Margaret Kalina – Are nurse practitioners finding jobs? We could look at PA’s too, my sense is they’re having trouble.
Nitika Moibi – No hints yet of an oversupply.
Mark Schoenbaum – One interesting angle to look at might be how teams are developing these models.
Daron Gersh – Physician assistants and nurse practitioners are finding jobs, but I’m not sure how many of these are in primary care or rural professions. These are more urban professions, working alongside specialty physicians for follow-up support. I’d love it if someone could show that NPs, when they are practicing independently, are more likely to go to rural independent practices, but don’t think this is what happens.
We need to increase the pipeline to rural practice from the Twin Cities medical school. I’d love to see data on pre-selection, does it work and if so, let’s help push the message out here in Minnesota. If that model works, more institutions should know about it and implement it, such as the University of Minnesota Medical School Duluth. Also, nursing schools and other schools. We may need to make this a policy issue.
Clark Johnson – There’s a growing interest in developing rural Minnesota, for travel, recreation, tourism, making it a viable place for people to choose to live. The health voice is relevant here, especially research questions about how some towns are more appealing for young professionals to live, what makes successful rural communities successful, how to attract young people there, we need to promote that choice.
Mark Schoenbaum – There is a renewed interest in forming a rural caucus in Legislature, would likely have the broad scope.
Tom Boe – Interested in learning more about successful models of integration of health care with public health, social services. Not sure if public dollars have to drive this, or how this happens best. Social service funding is key in rural areas as well.
Mark Schoenbaum – The Accountable Communities for Health (ACHs) under SIM are meant to help move this.

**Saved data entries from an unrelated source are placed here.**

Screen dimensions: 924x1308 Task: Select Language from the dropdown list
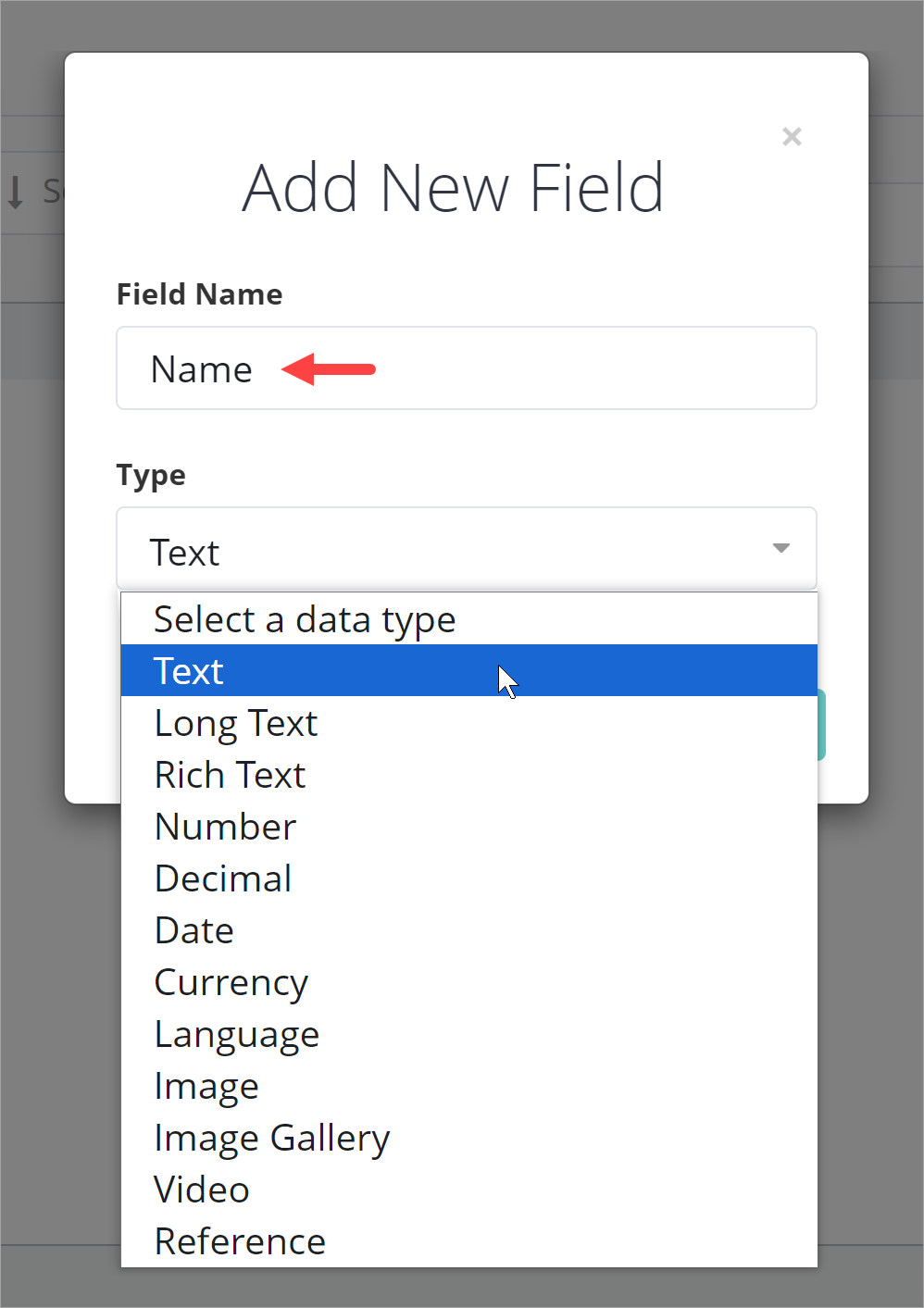coord(237,1034)
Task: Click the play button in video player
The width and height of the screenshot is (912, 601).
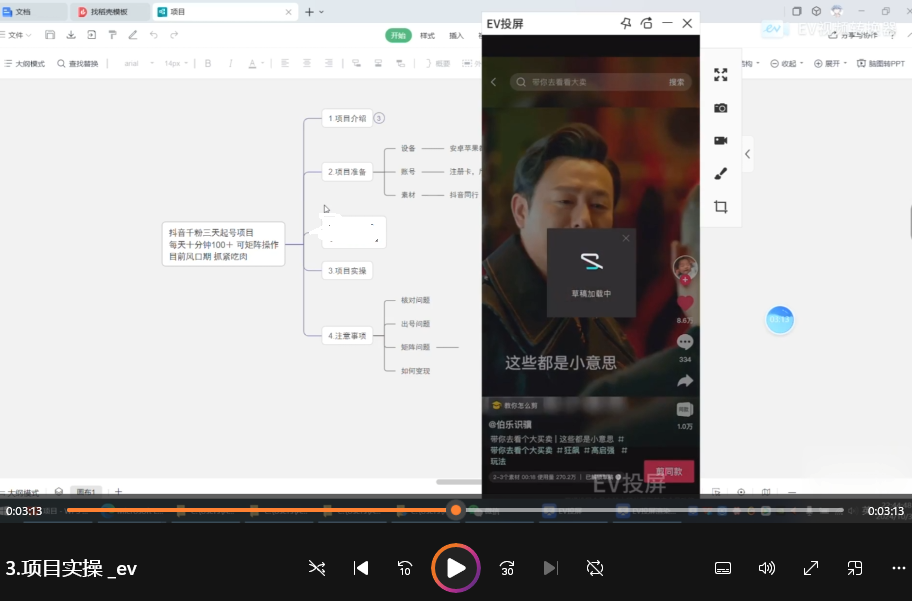Action: 456,568
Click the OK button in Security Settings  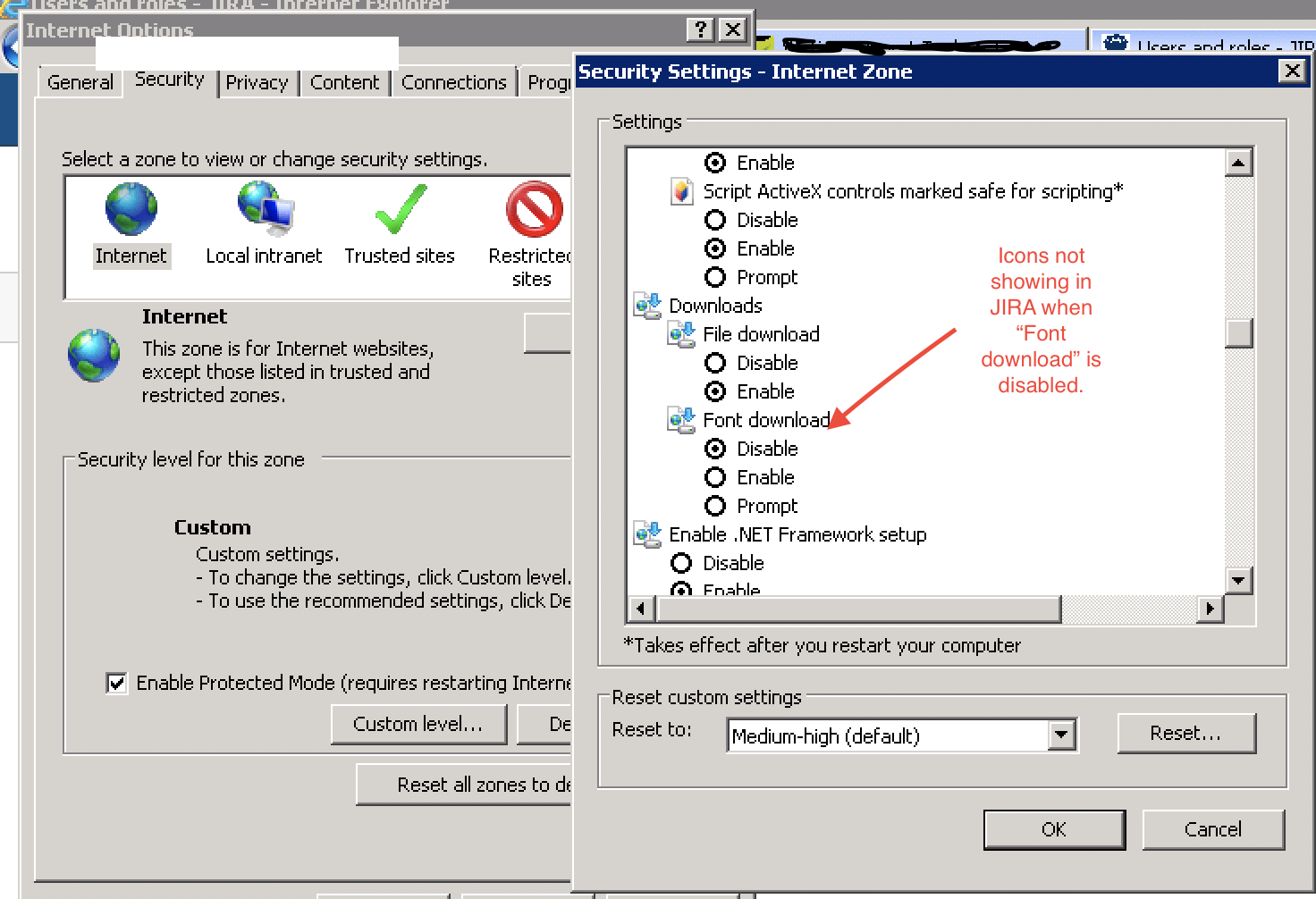pos(1054,829)
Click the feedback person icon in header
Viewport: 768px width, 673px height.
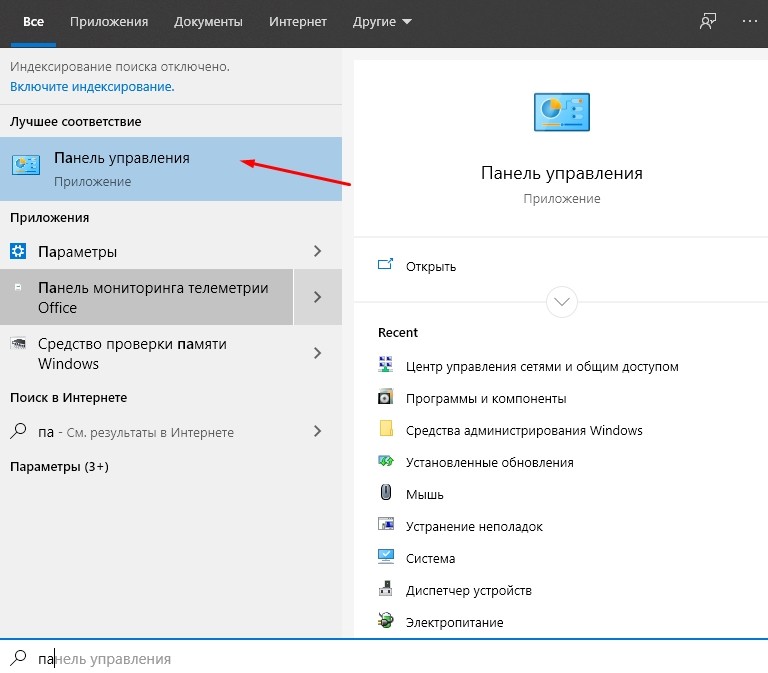[707, 22]
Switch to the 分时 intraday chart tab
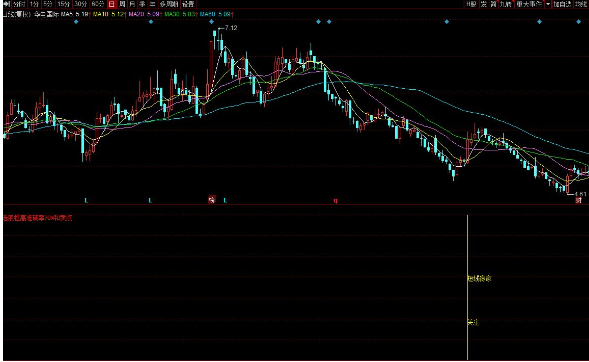This screenshot has height=362, width=589. [x=19, y=4]

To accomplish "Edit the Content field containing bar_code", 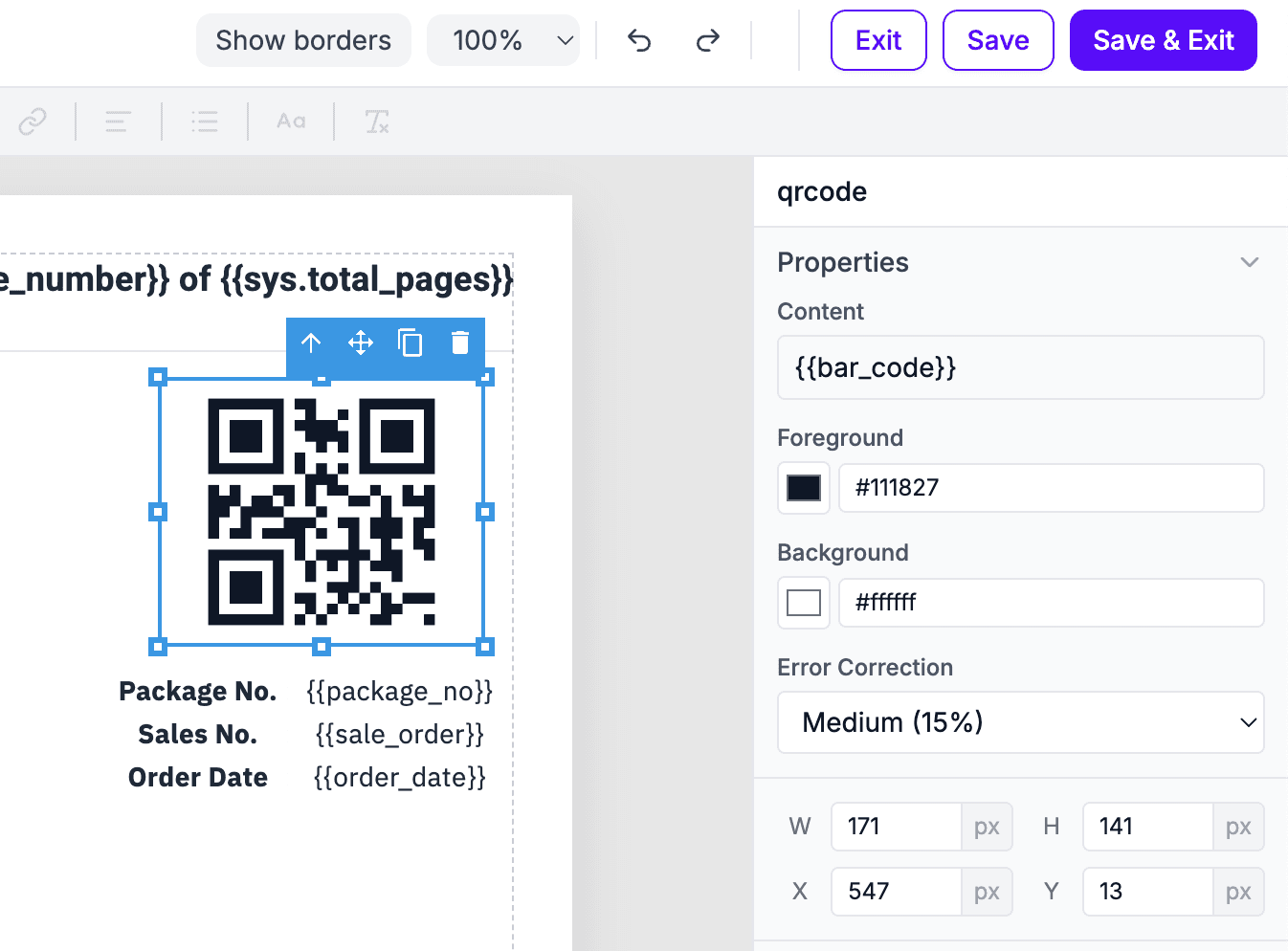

John Baerg – It can be too stressful for physicians who are the only ones in their communities, too stressful with professional isolation. The issue of how to attract and keep young providers is tough.
Clark Johnson – Professional isolation and quality of life can heavily guide choices and discourage those who might otherwise be interested in rural practice. How to build interaction and a support system with other professionals that are in related areas, such as social services or public health. Soft social science, but seems to be future for rural Minnesota.
Will Wilson – With grant programs we are sending out a lot of money for technology improvements in rural hospitals. Technology can help physicians feel less isolated and more connected to other professionals and physicians.
Mark Schoenbaum – It may be useful to spend some attention and analysis on whether physician assistants and nurse practitioners in primary care are meeting their potential in rural areas. How might they do better? What are the pre-selection factors that predispose young people to both enter health professions and rural practice, what are the models of team care that reach beyond the physician and reach beyond health care and contribute to breaking down isolation, and what would advance that? ORHPC can rough out some project plans, and see how we can proceed in one or all of those ideas and bring them back after sending them out for comments through email.
Tim Held – RHAC may also want to take a fresh look at last year’s workforce recommendations from the health reform task force, and jumpstart some of those.
Joe Schomacker – A lot of those recommendations were funding-based, but if the workforce areas could be applied to a more rural base, there may be potential to adjust the formulas.
ORHPC published the Rural Health Advisory Committee Report on “Obstetric Services in Rural Minnesota” in January 2014 and is now available in the RHAC website.
The next Rural Health Advisory Committee meeting will be on March 18, 2014 in the MDH Orville Freeman Building. Videoconferencing services will be available.